The Role of White Supremacy and Colonialism in Issues Related to Cultural Adversity in the United States of America

Introduction:

"Here is not merely a nation, but a teeming nation of nations". These famous words, which were spoken, by the famed author and poet Walt Whitman is a perfect way to describe our ever changing melting pot society, which we call America. Something's that will be covered in this paper is different peoples and why they came to the U.S. white Supremacist Groups in the United States, which is how whites treated anything non white. Institutionalized Racism in relation to the cultural Universals which is still some ways non whites are treated poorly today. And last my insights in relation to cultural diversity

Multiculturalism in the United States:

"Give me your tired, your poor, your huddled masses yearning to breathe free". Engraved on the base of the Statue of Liberty are the words from Emma Lazarus' poem ColossiÐ'...readily come to my mind when thinking about immigration. Through out history there have been many reasons for people to migrate to America, and among the top of these reasons are political freedom, and economic opportunities, which consist of people wanting more money and better jobs for a better life. One main source of immigration to America was the British, even though a large amount of them were already here from the colonial days, the number of immigrants increased during the mid 1800s. Mostly because of better opportunities offered here, although, all were not completely impoverished. Some were educated and many were professionals, independent farmers and skilled workers who came as well. The British were quickly able to find work because of their (white) background and because of their transferable skills. Many of these immigrants settled in places like Virginia, which led to many more farmers. The British farmers were in high population throughout the tobacco cropping areas which were very popular throughout Europe. However, none of the immigrants that came to America form Europe came close to the immigration of the Africans.

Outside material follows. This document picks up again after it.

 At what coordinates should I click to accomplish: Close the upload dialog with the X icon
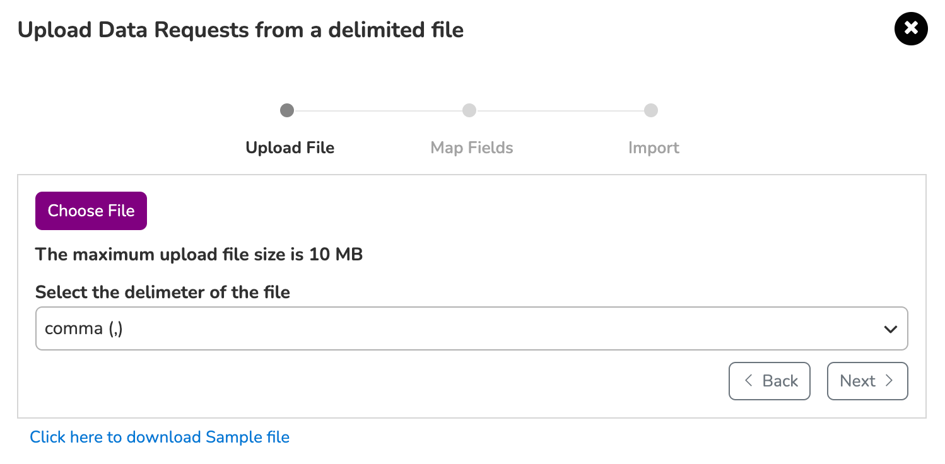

Slavery was the largest form of immigration to this country, which was meant for economic help. Unlike the British who came to this country on their own free will, the Africans were captured and forced to come to America. Once here they were deprived of the rights which white Americans had. The slaves mostly lived in the south on huge plantations where they harvested crops, especially cotton and tobacco. These slaves were degraded in every manor, they were not allowed to have any form of schooling, since slave owners thought that an education would empower the slaves to upraise against their bondage. For the Africans there was no such thing as the American dream . If fact owners of enormous plantations could just buy or sell slaves at an auction, like a material item and the slaves were thought of as just property. Many slaves became self-taught in spite of adversity, reading and writing. There are many African American slaves who became famous writers and other prominent figures. Like Frederick Douglass who was born into slavery in Virginia. Even though this stopped him from achieving many things he was gifted a well spoken an orator and writer.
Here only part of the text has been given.